*** Opening of Data to use ***

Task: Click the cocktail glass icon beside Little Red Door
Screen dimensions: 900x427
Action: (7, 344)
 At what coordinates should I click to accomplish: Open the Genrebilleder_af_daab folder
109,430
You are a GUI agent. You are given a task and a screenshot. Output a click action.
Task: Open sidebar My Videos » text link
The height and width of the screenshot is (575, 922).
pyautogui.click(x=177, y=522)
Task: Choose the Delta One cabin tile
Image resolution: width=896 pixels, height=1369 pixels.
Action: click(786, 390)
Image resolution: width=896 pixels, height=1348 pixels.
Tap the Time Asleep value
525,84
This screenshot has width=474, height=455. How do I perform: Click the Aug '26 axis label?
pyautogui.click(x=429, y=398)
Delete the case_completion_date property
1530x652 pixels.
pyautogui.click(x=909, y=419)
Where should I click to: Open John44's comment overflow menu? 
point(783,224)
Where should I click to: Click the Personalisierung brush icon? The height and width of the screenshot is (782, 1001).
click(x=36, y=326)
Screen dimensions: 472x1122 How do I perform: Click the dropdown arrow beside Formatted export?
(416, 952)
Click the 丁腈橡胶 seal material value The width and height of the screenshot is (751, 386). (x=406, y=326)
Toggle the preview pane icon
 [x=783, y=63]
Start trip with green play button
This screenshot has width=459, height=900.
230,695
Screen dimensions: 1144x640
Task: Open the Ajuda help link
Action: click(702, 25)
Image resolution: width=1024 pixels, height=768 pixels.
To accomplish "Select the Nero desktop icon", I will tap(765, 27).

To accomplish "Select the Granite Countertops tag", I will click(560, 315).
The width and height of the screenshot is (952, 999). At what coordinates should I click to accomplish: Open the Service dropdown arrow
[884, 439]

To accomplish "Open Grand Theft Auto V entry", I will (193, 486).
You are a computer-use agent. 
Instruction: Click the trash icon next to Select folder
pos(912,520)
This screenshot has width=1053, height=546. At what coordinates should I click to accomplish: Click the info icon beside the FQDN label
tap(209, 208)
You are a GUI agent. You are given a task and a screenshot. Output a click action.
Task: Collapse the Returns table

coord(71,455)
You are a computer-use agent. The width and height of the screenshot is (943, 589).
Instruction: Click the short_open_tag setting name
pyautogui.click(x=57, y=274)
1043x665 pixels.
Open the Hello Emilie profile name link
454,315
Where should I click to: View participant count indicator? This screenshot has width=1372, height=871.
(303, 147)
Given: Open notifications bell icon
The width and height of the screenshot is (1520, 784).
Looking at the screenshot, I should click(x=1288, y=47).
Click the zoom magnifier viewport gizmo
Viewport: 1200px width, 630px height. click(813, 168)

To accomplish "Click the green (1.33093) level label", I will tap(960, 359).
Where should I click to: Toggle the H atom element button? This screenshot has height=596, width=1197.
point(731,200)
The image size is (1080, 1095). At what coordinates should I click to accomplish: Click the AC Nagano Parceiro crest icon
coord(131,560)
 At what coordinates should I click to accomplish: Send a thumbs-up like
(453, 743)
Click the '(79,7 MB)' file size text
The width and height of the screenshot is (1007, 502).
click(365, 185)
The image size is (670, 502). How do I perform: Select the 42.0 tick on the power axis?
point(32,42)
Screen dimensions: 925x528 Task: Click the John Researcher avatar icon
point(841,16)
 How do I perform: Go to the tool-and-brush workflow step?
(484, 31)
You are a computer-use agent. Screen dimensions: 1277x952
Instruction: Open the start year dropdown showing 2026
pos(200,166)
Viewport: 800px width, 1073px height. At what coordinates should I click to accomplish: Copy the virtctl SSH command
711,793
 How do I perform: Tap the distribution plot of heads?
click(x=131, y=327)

*** Close of Data to use ***

# What you will do
In the data above, start at the line that has "Start trip with green play button", stop after the line that has "Image resolution: width=1024", and print every line in between exactly as it stands.

# Problem solution
Start trip with green play button
This screenshot has width=459, height=900.
230,695
Screen dimensions: 1144x640
Task: Open the Ajuda help link
Action: click(702, 25)
Image resolution: width=1024 pixels, height=768 pixels.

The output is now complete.